### Texto para revisión
◇ ◇ ◇ ◇ ◇
Mi esposa y yo cumplimos una semana trabajando desde casa. Vivimos a piedra y lodo contra el nuevo coronavirus (Covid-19), por lo que suspendimos la ayuda con el trabajo doméstico. Hemos aprendido muchas cosas. La primera: que la nana de nuestra hija merece una capilla en la Basílica de San Pedro.

Creíamos conocer toda la carga de trabajo que hacía la nana cuidando a nuestra hija de un año, pero hoy que hemos asumido total responsabilidad descubrimos que estábamos equivocados. En nuestra defensa: durante su jornada laboral, la nana sólo tiene una obligación, nosotros tenemos dos.

El trabajo a distancia (home office) no es cosa fácil: hay que lidiar con muchísimas circunstancias previstas y no previstas, como de infraestructura (energía eléctrica, conexión a internet, teléfono), de espacio físico y de apeñuscamiento familiar. Pero sobre todo hay que asumir que el home office significa la ejecución de por lo menos dos trabajos: el que paga y el doméstico.

Wayne Connell, vicepresidente de recursos humanos de The Washington Post, escribió a la planta laboral del periódico que si les es imposible conseguir ayuda doméstica durante este periodo de home office obligatorio, “por favor, hagan lo mejor que puedan, incluso si eso significa trabajar de manera intermitente durante todo el día mientras hacen malabares con las necesidades de su familia con las necesidades de su trabajo”.

Alguien me comentó sobre su efectividad para hacer home office, diciéndome que era una persona muy disciplinada con sus horarios de trabajo y que para ello seleccionaba un espacio en casa que le diera la posibilidad de apartarse y concentrarse durante algunas horas cada día. Un ser lleno de productividad, efectividad y precisión. “No son vacaciones”, me dijo.
◇ ◇ ◇ ◇ ◇
### Información

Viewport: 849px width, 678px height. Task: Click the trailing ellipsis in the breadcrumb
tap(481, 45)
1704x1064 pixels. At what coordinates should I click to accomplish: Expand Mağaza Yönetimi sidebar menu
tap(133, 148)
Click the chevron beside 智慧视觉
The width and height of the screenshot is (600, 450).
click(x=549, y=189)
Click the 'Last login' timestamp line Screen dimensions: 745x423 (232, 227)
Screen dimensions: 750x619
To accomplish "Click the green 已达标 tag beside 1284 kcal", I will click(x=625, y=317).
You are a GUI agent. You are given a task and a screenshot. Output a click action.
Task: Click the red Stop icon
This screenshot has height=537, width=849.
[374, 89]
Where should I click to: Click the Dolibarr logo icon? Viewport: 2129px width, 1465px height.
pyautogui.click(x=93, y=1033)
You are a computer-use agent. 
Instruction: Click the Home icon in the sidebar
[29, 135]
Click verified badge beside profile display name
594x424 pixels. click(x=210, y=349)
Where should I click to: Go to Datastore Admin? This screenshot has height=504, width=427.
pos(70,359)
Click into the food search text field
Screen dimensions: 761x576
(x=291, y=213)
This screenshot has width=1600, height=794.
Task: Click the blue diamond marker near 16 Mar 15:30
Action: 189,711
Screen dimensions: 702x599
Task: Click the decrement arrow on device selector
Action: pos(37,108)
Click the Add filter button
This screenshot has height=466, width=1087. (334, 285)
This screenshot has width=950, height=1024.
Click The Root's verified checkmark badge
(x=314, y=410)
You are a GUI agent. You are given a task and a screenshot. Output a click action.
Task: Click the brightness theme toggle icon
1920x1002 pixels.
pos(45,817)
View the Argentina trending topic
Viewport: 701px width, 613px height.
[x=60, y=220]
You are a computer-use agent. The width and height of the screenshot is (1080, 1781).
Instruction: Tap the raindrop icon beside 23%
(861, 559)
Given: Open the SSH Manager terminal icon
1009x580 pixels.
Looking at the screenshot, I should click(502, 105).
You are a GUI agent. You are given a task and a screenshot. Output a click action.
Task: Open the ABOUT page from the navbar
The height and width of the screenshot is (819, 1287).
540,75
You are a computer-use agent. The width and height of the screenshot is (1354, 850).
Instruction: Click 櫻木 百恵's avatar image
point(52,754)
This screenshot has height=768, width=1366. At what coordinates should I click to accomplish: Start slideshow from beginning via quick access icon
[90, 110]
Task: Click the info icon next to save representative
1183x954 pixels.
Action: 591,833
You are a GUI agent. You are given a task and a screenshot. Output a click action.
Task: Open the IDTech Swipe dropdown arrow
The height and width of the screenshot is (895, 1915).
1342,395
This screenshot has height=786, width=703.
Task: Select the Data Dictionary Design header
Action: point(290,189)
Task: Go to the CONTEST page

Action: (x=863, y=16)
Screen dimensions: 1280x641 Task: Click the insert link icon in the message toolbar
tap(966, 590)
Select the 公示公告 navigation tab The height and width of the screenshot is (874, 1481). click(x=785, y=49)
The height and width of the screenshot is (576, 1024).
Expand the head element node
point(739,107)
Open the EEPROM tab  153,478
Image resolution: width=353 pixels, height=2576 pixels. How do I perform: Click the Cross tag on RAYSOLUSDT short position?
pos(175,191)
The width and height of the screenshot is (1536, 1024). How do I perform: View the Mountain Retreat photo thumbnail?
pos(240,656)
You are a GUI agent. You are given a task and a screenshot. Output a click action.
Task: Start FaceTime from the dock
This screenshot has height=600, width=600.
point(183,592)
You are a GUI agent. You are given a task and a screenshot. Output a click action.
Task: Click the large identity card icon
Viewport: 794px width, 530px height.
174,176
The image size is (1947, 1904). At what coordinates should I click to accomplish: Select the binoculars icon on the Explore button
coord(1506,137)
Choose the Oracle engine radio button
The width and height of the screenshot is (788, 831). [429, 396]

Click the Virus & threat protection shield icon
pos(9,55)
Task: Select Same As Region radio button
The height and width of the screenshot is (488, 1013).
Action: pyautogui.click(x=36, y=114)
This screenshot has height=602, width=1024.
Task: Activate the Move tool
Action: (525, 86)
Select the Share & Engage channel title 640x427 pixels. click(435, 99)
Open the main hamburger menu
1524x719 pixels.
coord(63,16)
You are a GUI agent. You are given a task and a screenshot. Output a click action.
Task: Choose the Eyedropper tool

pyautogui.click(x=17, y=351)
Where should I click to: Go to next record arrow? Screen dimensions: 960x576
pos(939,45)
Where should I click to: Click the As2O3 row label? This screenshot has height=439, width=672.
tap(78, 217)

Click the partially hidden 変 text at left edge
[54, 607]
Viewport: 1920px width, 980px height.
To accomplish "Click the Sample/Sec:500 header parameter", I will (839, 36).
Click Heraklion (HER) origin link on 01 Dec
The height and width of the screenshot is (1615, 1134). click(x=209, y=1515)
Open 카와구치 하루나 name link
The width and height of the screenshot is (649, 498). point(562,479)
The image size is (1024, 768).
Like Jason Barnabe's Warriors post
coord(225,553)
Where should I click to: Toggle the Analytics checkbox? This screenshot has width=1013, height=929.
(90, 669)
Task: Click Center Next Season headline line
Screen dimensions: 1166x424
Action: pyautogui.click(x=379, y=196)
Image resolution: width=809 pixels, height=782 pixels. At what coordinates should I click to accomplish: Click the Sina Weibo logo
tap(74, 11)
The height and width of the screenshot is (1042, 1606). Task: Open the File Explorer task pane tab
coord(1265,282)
◇ ◇ ◇ ◇ ◇
### Tareas a realizar
1. Responde, según el texto sobre el trabajo desde casa:
(a) ¿Qué edad tiene la hija de la pareja?
(b) ¿Qué cargo ocupa Wayne Connell?
(c) ¿Cuáles son los dos trabajos que, como mínimo, implica el home office?
2. Redacta la continuación del texto sobre el trabajo desde casa a partir de su última oración.

### Respuestas
1.
(a) Un año.
(b) Vicepresidente de recursos humanos de The Washington Post.
(c) El que paga y el doméstico.

2.
Mis horarios de trabajo son los que mi hija determina, en una jornada que no tiene fin, diurna y nocturna. Nuestro departamento no rebasa los 90 metros cuadrados. Mi escritorio es la mesa del comedor que comparto como escritorio con mi esposa y con las figuras del cerdito que construyó su casa de ladrillo y de la Caperucita Roja, con un biberón con asas y un vaso entrenador, dos fruteros, varias libretas y plumas, los teléfonos celulares y un servilletero. 

En el trabajo a distancia todo es para ayer. La persona C no sabe que estás resolviendo lo que solicitó la persona B mientras atiendes una llamada telefónica de la persona A. Todo tiene la misma jerarquía y sólo existe una categoría para las prioridades: urgente, en un horario de trabajo sin horas fijas. 

Si todo es urgente, ¿cuál trabajo tiene prioridad: el de mi esposa o el mío? ¿De quién es el turno de dejarlo todo para ir a la habitación y ayudar a nuestra hija a dormir la siesta? (De fondo escuchamos a la vecina hablando con los proveedores de su compañía, intentando resolver su propia vida laboral desde su sala).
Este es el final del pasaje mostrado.